Confused about the whole conference expansion mess? Don’t worry, you are not the only one. Let me attempt to make it easy.
First off, lets explore why all of this is happening.
Why? Timing and money. Financially the Big 10 and Pac 10 are looking to become more viable. The Big 10 has been trying to move to a 12 team conference for quite some time, but it had to make sense, monetarily that is.
Now the Big 10 was not wanting to make a decision just yet, but newly anointed Pac 10 commissioner Larry Scott, forced Big 10’s commissioner Bob Delany’s hand by gaining the approval of the Pac 10 schools presidents to pursue an expansion in last weeks Pac 10 league meetings.
So why is the Pac 10 all of the sudden looking to expand to 16 teams? A lot has to do with Larry Scott. Scott, former CEO and Chairman of the Women’s Tennis Association was brought in to shake things up as he did in Women’s tennis. With Scott overseeing Women’s Tennis, sponsorship of the sport increased fivefold. In his new role as Pac 10 commissioner Scott see’s expansion as a bargaining chip when the conferences less than formidable TV deal expires next year. By announcing the Pac 10’s intentions, the Big 10 is forced to make their move.
Now who are the players and what are the scenarios? At this point the Big 10 , Notre Dame and Nebraska are the wobbling dominoes.
Notre Dame holds the key to the future of the college football landscape
Big 10. Who do they want?
Notre Dame has been in the Big 10’s sight first and foremost. They have pursued and ND has declined. Now ND may not have a choice but to align with the conference. Notre Dame being an Independent (meaning they are not affiliated with any conference) has never needed to join a conference seeing as they are able to operate without a major conference, being the most storied football program in the nation, which has made them a formidable financial draw. They have their own TV deal and have had one since 1991. Their current mega deal with NBC does not expire till 2015.

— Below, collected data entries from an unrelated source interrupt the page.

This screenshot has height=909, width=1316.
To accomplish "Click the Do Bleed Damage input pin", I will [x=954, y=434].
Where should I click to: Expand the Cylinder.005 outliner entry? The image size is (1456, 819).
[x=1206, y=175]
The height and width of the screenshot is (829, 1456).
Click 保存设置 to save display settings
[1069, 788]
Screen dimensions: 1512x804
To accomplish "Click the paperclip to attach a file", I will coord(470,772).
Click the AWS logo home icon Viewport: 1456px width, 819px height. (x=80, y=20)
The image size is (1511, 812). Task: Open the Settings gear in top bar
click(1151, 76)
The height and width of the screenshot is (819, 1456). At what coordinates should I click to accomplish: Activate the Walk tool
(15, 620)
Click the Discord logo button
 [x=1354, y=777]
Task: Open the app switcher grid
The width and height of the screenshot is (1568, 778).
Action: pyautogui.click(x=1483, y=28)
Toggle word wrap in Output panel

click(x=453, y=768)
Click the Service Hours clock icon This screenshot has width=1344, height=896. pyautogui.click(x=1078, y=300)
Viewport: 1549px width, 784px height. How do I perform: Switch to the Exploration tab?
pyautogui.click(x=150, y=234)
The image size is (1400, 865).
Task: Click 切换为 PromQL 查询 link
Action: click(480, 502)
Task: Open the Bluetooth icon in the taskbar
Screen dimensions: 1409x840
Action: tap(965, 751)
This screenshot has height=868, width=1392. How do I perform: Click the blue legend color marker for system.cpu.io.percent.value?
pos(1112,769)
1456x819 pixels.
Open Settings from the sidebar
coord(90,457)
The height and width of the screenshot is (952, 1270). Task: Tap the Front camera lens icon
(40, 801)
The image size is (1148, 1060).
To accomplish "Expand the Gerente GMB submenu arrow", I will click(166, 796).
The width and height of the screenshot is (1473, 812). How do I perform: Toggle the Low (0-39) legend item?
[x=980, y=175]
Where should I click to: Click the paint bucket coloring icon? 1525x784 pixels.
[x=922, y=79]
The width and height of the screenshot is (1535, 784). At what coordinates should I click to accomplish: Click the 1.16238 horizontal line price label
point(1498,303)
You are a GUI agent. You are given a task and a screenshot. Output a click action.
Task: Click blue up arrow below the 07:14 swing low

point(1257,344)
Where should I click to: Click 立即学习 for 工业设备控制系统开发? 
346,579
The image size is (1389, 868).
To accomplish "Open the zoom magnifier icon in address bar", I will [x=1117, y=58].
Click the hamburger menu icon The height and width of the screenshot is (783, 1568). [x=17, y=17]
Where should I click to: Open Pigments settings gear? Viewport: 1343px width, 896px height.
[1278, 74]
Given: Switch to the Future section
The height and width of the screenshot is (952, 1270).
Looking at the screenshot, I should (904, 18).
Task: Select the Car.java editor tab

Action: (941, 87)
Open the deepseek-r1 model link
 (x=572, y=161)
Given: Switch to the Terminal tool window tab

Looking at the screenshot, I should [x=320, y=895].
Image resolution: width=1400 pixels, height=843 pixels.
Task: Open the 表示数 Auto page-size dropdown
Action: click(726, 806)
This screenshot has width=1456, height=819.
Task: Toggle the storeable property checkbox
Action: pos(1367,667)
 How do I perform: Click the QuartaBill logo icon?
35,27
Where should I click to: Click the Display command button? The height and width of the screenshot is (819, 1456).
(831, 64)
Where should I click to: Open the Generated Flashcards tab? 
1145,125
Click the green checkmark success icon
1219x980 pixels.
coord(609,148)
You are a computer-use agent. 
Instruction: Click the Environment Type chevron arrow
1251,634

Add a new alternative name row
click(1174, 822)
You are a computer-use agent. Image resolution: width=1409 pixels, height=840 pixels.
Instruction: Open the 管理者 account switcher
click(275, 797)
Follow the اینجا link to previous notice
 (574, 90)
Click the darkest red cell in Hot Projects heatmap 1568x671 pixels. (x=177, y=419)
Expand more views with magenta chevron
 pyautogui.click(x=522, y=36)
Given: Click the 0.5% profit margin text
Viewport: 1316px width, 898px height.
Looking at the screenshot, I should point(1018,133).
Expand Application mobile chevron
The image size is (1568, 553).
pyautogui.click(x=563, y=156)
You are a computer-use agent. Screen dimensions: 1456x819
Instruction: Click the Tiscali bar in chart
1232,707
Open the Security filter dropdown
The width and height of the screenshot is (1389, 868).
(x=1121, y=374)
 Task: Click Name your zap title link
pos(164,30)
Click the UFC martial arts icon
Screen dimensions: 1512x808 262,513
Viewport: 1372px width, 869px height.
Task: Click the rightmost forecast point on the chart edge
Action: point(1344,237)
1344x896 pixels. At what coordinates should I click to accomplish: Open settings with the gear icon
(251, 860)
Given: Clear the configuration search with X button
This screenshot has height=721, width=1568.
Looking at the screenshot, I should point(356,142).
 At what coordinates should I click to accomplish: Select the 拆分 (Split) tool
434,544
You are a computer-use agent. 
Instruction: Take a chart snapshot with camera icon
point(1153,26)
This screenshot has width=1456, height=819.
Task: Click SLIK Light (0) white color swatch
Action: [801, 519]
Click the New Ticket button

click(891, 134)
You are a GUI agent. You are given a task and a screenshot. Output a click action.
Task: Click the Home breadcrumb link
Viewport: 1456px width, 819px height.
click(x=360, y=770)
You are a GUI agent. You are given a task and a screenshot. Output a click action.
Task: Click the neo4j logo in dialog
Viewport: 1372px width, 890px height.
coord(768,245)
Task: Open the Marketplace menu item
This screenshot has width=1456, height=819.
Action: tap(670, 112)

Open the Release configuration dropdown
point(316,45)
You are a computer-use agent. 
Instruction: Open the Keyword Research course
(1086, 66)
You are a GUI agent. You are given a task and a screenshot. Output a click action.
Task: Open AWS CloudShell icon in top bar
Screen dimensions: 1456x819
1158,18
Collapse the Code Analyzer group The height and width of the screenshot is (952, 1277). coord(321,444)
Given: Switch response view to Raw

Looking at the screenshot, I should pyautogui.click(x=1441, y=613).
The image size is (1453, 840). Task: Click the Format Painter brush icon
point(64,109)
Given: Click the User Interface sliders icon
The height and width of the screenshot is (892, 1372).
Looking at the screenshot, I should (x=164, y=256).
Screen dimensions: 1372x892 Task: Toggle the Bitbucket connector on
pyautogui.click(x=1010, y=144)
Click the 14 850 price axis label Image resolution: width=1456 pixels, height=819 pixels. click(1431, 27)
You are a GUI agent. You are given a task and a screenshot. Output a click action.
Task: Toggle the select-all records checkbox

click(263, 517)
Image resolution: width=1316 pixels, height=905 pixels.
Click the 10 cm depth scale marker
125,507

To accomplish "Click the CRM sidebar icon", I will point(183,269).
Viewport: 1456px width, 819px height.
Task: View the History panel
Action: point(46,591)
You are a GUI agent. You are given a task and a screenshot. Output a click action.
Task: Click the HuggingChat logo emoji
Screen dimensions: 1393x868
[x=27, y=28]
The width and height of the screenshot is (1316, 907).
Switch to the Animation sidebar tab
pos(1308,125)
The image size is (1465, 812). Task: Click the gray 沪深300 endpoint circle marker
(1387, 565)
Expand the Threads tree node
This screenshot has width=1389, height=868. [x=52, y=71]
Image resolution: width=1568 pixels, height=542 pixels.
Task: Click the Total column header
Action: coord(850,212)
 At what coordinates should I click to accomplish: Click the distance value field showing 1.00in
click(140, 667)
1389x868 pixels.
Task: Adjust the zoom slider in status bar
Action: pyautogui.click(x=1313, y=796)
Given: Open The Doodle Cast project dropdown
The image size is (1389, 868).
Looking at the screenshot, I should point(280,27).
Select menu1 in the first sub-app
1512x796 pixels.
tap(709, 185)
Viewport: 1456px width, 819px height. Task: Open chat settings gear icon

So why join the Big 10? ND would most certainly like to stay Independent because they have been able to schedule relevant teams to keep themselves inline with the BCS, which in turn makes them relevant, which in turn makes them more money. The Big 10 eventually is going to expand, with or without ND. Without ND, they would most likely pursue the 16 team mega-conference which would in turn force the other major conferences to do the same, such as the SEC and Pac 10. If this happens, Notre Dame is left out in the cold and the viable teams that kept them in the BCS mix are going to schedule more conference games which in turn squeezes ND out leaving them to schedule inferior opponents. Notre Dame is currently in discussions with they Big 10 at this point and them joining is a real possibility.
Now what happens in Notre Dame joins the Big 10?
Notre Dame does not want to be in a 16 team conference. The revenue sharing would not make sense, so its has been speculated that in Notre Dame does join the Big 10 they would make it a stipulation that the Big 10 expand to 12 and stay at 12 teams.
What happens if Notre Dame does not move to the Big 10? This is what sparks the college football Armageddon.
The Big 10 would look elsewhere to expand and they have their eyes on Nebraska and possibly Missouri.
Nebraska and Missouri have been put on the clock. After the Big 12 meetings Nebraska and Mizzou would not commit to staying in the Big 12. The Big 12 (Texas) is asking them to swear their allegiance to the Big 12 or Texas has to start looking into their contingency plan. Nebraska has an old gripe with Texas and still feels like they have the possibility to net more revenue outside of the Texas favored Big 12. If Nebraska and Mizzou bolt for the Big 10, Texas would have no choice to make a move and seriously consider moving to the Pac 10.
So where does Texas stand in all this. Although being highly coveted, others move will determine what happens with the Longhorns.
Texas is in favor of keeping the Big 12 intact, but being the most profitable college program in the nation, they naturally seek larger percentages in when it comes to the TV money and revenue sharing. Texas alone brought in almost as much revenue as the Big 12 did as a whole.
So there it is. At this point, it looks like Notre Dame is going to decide what happens to college football.